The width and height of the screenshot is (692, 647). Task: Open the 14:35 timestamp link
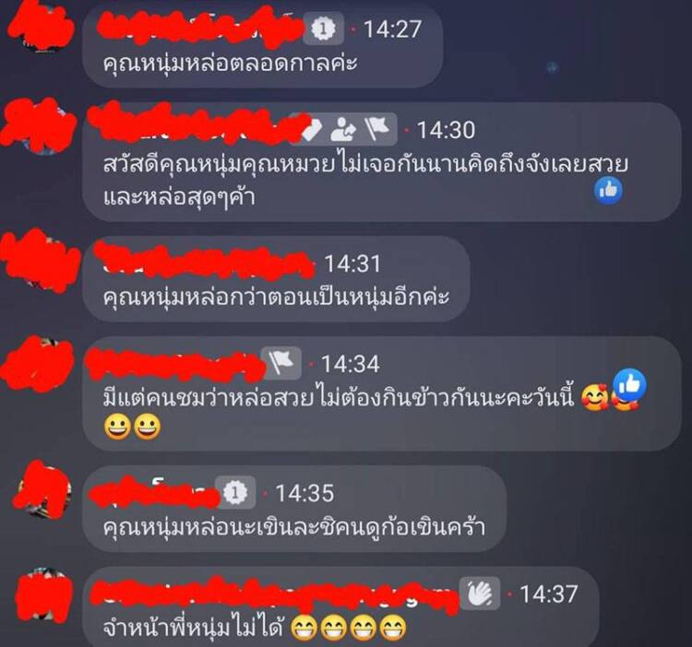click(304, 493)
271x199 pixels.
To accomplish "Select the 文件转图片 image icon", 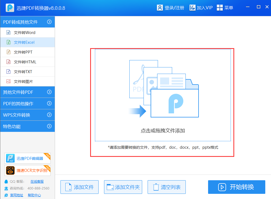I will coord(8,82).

* * *

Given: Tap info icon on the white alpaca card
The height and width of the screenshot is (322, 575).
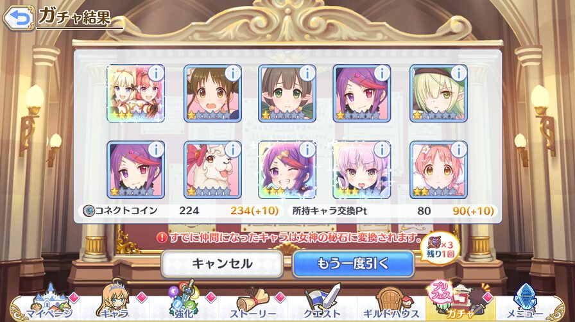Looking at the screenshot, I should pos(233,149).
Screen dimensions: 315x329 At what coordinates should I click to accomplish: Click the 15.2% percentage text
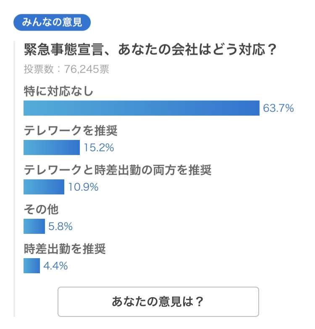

» **About this task**
Now transcribe the lines above exactly, starting at the line containing "Given: Tap info icon on the white alpaca card" and ending at the line containing "Screen dimensions: 315x329", both lines included, pictures excluded.

» **Result for this task**
Given: Tap info icon on the white alpaca card
The height and width of the screenshot is (322, 575).
Looking at the screenshot, I should pos(233,149).
Screen dimensions: 315x329 At what coordinates should I click to accomplish: Click the 15.2% percentage text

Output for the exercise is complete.